If you were already doing vigorous exercise before pregnancy, ACOG says you can generally continue those activities. But for most people picking up prenatal yoga or modifying their existing practice, moderate intensity with steady breathing is the sweet spot.
When to Stop During a Session
Certain symptoms during yoga mean you should stop immediately: vaginal bleeding or fluid leakage, dizziness or feeling faint, chest pain, calf pain or swelling, regular or painful contractions, and shortness of breath before you’ve even started exerting yourself. Headache that doesn’t resolve or sudden swelling in your face or hands also warrants stopping. These can signal complications unrelated to yoga itself, but continuing to exercise while they’re present can make things worse.
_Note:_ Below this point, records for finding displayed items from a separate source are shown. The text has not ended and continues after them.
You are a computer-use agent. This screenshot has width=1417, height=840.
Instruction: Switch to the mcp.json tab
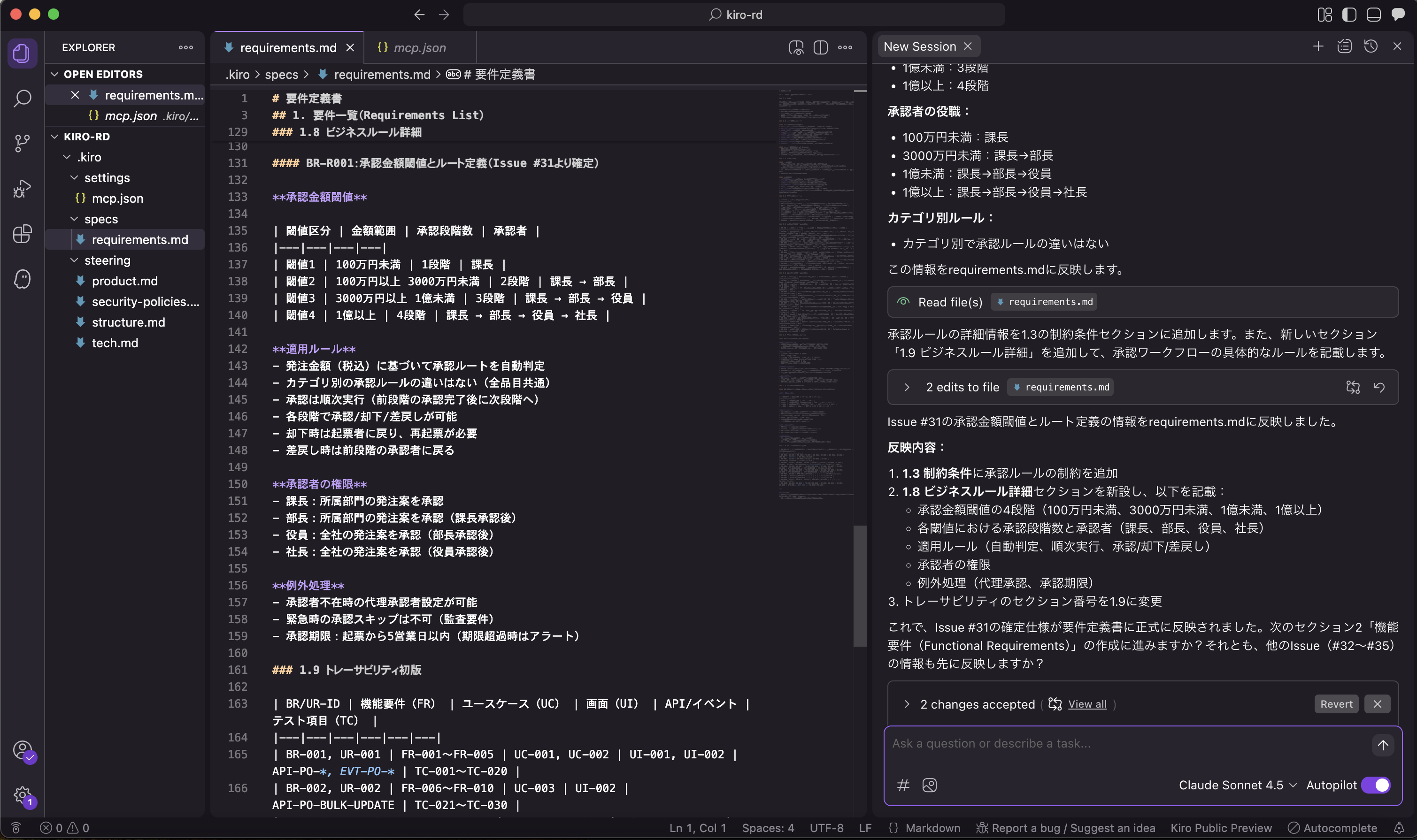[419, 47]
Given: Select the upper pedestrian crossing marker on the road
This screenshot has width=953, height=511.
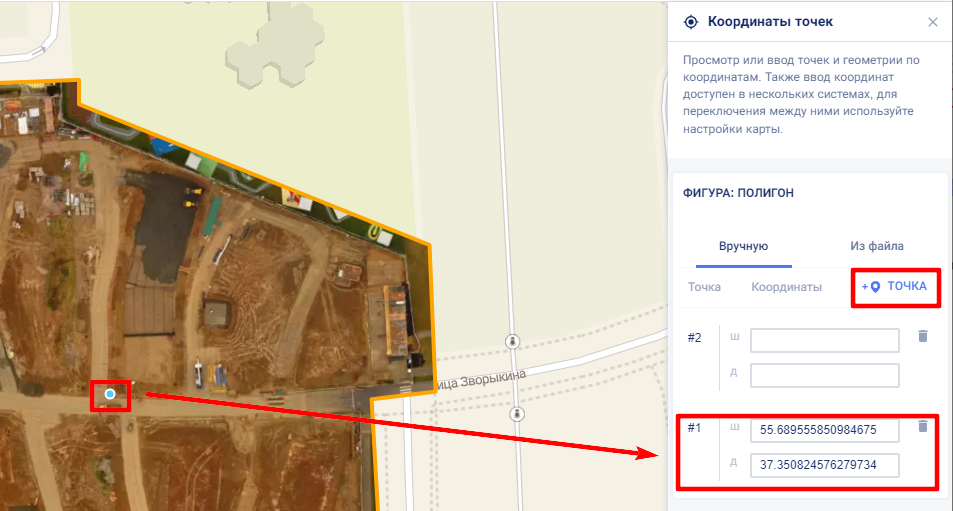Looking at the screenshot, I should (x=512, y=341).
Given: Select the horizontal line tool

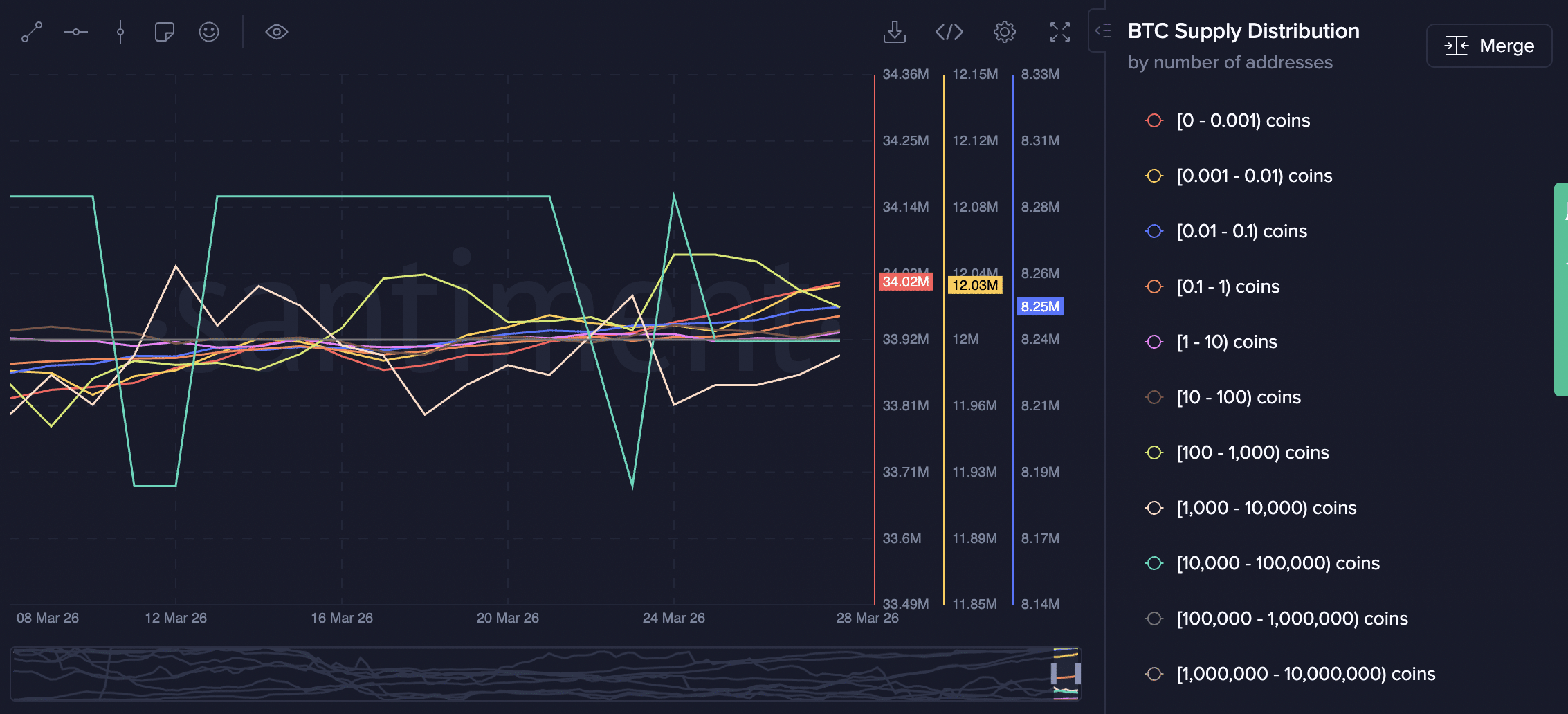Looking at the screenshot, I should coord(75,32).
Prenatal Classes vs. Regular Classes
A dedicated prenatal yoga class is the easiest way to practice safely because the sequencing already accounts for pregnancy. The instructor will cue modifications automatically, the pace tends to be slower, and poses that require avoidance are simply not in the sequence. If you attend a regular class instead, let the instructor know you’re pregnant and how far along you are. Be prepared to modify on your own, especially in faster-paced vinyasa or power yoga classes where the flow moves quickly through transitions like chaturanga to upward dog.
Home practice works well too, particularly if you’re experienced enough to recognize when a pose doesn’t feel right. The key is being willing to skip poses rather than push through discomfort, and having a few props nearby to adapt as needed.